В «Новой дороге» тот же тревожный вопрос звучит еще более мрачно, и вопросительная интонация здесь вконец риторична: «Но неужели ты (новая железная дорога. – Ю. М.) снова только и сделаешь, что к нищете людей прибавишь нищету природы?» (Пг. II. 193). А пробирающийся сквозь лес поезд рисуется «гигантским драконом», изрыгающим красное кровавое пламя, которое «злобно озаряет» безмолвные сосны. Эти сосны Бунин вынесет в заглавие своего следующего рассказа, делая их таким образом главным действующим лицом. Дракону-паровозу противопоставляются обитатели лесов, еще сохранившие природную чистоту и естественность: «На платформах стояли люди из деревушек <…>, лохматые, с простуженными горлами, но такие смиренные и с такими чистыми, почти детскими глазами» (Пг. II. 194). Автор-повествователь (очерковая манера сохраняется и здесь) смотрит на них со стороны, чувствуя с горечью уже самого себя чуждым им и этим лесам: «Какой стране принадлежу я, одиноко скитающийся? – думается мне. – Что общего осталось у нас с этой лесной глушью?» (Пг. II. 195)178.
В «Новой дороге» уже намечается, а в «Соснах» прорывается во всю силу впервые – одна из самых замечательных черт Бунина, знаменующая собой утверждение совершенно нового эстетического принципа – избыточность ярких, выразительных, но нецеленаправленных, а как бы лишних и «ненужных», с точки зрения традиционной эстетики, деталей[4].

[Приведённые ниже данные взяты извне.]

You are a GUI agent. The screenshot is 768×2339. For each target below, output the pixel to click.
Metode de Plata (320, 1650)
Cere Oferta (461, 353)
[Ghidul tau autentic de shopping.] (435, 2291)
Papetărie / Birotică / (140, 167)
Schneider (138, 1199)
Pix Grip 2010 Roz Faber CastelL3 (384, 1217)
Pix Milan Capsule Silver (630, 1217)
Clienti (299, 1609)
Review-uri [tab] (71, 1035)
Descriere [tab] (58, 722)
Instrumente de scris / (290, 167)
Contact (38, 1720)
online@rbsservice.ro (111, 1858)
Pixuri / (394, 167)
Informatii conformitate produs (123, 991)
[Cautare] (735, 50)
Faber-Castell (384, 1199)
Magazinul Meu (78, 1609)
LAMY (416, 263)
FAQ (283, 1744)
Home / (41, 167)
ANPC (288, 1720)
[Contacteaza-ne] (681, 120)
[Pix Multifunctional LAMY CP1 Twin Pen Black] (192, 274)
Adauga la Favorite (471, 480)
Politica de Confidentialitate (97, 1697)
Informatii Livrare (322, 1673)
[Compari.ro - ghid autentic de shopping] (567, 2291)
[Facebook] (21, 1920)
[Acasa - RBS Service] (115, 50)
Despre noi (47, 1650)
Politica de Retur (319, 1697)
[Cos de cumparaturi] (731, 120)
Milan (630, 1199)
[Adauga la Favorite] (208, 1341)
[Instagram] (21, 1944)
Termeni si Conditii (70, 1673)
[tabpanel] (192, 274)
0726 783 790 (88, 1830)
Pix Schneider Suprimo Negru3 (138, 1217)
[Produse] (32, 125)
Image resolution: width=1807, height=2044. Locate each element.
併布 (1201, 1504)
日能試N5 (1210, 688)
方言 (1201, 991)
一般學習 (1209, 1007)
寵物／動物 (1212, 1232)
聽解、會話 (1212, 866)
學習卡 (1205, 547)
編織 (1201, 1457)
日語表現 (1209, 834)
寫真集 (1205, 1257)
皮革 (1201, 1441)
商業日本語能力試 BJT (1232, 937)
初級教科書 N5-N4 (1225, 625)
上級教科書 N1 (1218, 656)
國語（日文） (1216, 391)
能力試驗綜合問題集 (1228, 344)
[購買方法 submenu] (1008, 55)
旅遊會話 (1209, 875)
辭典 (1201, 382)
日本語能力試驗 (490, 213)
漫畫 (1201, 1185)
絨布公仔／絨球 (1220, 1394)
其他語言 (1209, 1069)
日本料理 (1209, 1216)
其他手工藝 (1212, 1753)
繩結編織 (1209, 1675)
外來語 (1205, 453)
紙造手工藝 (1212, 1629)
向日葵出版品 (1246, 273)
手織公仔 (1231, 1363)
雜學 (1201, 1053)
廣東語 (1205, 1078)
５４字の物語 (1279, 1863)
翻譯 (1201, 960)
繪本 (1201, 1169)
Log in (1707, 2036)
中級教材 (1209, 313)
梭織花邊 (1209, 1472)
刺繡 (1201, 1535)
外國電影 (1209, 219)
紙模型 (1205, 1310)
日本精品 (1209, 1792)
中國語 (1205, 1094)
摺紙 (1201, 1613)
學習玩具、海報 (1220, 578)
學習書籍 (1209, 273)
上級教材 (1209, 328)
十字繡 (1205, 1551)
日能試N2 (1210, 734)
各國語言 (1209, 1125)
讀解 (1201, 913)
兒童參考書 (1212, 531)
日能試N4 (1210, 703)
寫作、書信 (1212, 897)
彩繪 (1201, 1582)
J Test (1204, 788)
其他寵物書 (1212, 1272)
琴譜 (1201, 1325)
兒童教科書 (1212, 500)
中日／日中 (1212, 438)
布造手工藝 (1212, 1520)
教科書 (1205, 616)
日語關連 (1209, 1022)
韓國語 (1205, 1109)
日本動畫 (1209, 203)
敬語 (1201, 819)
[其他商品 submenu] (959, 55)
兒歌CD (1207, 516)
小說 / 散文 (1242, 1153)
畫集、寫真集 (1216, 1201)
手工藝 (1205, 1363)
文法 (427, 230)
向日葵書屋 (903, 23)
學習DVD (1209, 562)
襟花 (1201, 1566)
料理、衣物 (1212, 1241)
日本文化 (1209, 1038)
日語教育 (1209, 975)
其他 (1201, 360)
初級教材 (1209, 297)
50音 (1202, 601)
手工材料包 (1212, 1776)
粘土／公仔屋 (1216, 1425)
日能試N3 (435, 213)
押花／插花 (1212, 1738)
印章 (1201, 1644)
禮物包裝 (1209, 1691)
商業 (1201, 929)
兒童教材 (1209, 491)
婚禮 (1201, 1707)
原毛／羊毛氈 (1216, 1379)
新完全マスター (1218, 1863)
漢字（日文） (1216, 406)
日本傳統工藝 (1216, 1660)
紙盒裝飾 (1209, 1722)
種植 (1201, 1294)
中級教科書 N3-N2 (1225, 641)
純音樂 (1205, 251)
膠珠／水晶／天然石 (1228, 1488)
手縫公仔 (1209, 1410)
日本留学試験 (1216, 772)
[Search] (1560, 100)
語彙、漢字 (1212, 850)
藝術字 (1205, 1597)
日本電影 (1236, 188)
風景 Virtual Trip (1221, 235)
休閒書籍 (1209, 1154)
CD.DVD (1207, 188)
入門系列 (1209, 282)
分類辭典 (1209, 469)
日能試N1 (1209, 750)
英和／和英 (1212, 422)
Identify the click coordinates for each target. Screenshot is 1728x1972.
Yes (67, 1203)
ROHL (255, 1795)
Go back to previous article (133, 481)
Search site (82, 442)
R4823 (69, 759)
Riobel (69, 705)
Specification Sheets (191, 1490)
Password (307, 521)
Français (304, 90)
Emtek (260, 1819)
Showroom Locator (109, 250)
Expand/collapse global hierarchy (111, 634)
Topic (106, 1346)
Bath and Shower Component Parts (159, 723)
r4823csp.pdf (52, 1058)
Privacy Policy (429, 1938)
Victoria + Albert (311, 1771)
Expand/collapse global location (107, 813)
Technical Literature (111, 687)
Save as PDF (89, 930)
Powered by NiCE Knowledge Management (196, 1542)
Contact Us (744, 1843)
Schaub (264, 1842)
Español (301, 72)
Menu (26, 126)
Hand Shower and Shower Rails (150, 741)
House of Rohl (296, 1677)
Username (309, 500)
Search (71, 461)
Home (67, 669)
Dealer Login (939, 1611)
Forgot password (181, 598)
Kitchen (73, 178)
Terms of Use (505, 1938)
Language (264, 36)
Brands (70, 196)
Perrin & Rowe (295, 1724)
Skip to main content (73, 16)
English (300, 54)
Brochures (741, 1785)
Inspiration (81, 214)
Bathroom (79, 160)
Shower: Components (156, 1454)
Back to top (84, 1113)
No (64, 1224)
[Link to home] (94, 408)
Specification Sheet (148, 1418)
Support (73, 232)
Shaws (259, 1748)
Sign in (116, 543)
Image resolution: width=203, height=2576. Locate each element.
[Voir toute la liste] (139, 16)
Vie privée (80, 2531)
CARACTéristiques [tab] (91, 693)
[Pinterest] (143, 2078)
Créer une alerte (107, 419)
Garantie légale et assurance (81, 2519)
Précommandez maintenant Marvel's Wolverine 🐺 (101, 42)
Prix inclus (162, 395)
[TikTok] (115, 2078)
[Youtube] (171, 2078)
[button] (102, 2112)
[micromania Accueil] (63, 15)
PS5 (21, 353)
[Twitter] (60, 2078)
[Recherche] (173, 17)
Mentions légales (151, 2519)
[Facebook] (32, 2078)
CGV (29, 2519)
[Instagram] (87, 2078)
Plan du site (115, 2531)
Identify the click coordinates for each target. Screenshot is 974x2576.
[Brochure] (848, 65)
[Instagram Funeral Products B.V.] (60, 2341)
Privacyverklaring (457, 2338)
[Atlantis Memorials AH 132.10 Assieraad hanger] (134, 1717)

Весь художественный текст, таким образом, строится Буниным на совершенно иной целевой установке. В «Новой дороге» Бунин не только описывает в точных деталях, обильных и избыточных, многочисленных пассажиров поезда, мелькающих перед читателем лишь на мгновенье один единственный раз, их внешность, жесты, позы, интонации голоса, выражение лиц и т. д., но и останавливает пристальный, всё впитывающий взгляд – на любом проявлении окружающей жизни. Он не только дает увидеть начальника станции, вышедшего из конторы на платформу, но и внимательно прослеживает взглядом как «долго прыгает по платформе, рассыпая по ветру красные искры», брошенная им папироса. И какой-то незначительный жест случайного прохожего запечатляется так, что остается в нашей памяти, как нечто нами самими увиденное: «Кондуктор, проходя по нашему вагону, с такой силой хлопает дверями, точно хочет заколотить их навек». Но особую выразительность, врезающуюся в память читателя, детали приобретают в рассказе «Сосны», где мастерство Бунина достигает уже большой зрелости. И не случайно этот рассказ поразил своей избыточной обильностью и свежей силой деталей именно Чехова. Ведь Чехову принадлежит знаменитая фраза, ставшая своеобразной формулой старой эстетики, о том, что если в начале автор говорит о висящем на стене ружье, то в конце это ружье должно обязательно выстрелить. Чехов, впрочем, сам в своей практике с годами всё чаще отступал от этого принципа целенаправленности каждой детали, при котором все ружья стреляют179. Прочитав рассказ Бунина, Чехов удивленно и даже несколько неодобрительно писал ему в письме (15 января 1902 г.): «"Сосны” – это очень ново, очень свежо и очень хорошо, только слишком компактно, вроде сгущенного бульона»180. Здесь пути Бунина и Чехова расходятся. Чехов тусклее, рационалистичнее, он традиционно психологичен и моралистичен. Свою резкую несхожесть четко чувствовали они оба: «Мы похожи с вами, как борзая на гончую», – передает Бунин слова Чехова181. (Писал Бунин рассказ «Сосны», кстати говоря, в доме Чехова в Ялте.)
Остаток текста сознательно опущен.